Immune cell type signature discovery and random forest classification for analysis of single cell gene expression datasets.

Background: Robust immune cell gene expression signatures are central to the analysis of single cell studies. Nearly all known sets of immune cell signatures have been derived by making use of only single gene expression datasets. Utilizing the power of multiple integrated datasets could lead to high-quality immune cell signatures which could be used as superior inputs to machine learning-based cell type classification approaches.

Results: We established a novel workflow for the discovery of immune cell type signatures based primarily on gene-versus-gene expression similarity.
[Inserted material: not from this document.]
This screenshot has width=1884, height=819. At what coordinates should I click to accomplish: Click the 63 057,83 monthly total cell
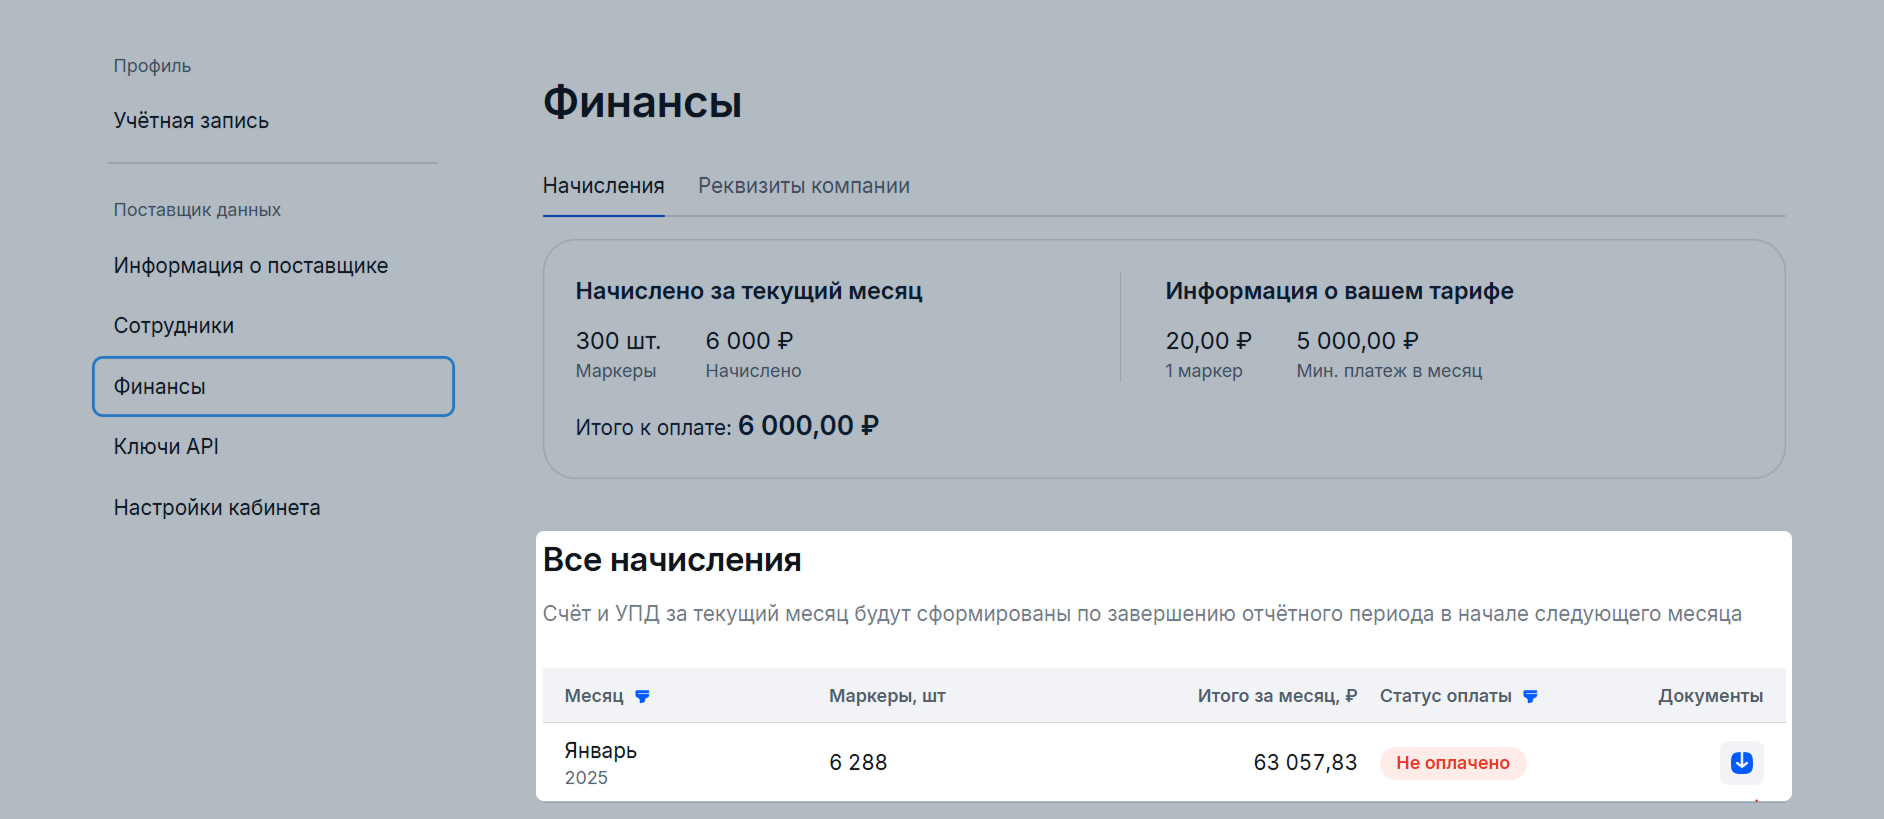pos(1304,763)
It leverages multiple datasets, here seven single cell expression datasets from six different cancer types and resulted in eleven immune cell type-specific gene expression signatures. We used these to train random forest classifiers for immune cell type assignment for single-cell RNA-seq datasets. We obtained similar or better prediction results compared to commonly used methods for cell type assignment in independent benchmarking datasets. Our gene signature set yields higher prediction scores than other published immune cell type gene sets in random forest-based cell type classification. We further demonstrate how our approach helps to avoid bias in downstream statistical analyses by re-analysis of a published IFN stimulation experiment.

Discussion And Conclusion: We demonstrated the quality of our immune cell signatures and their strong performance in a random forest-based cell typing approach. We argue that classifying cells based on our comparably slim sets of genes accompanied by a random forest-based approach not only matches or outperforms widely used published approaches. It also facilitates unbiased downstream statistical analyses of differential gene expression between cell types for significantly more genes compared to previous cell classification algorithms.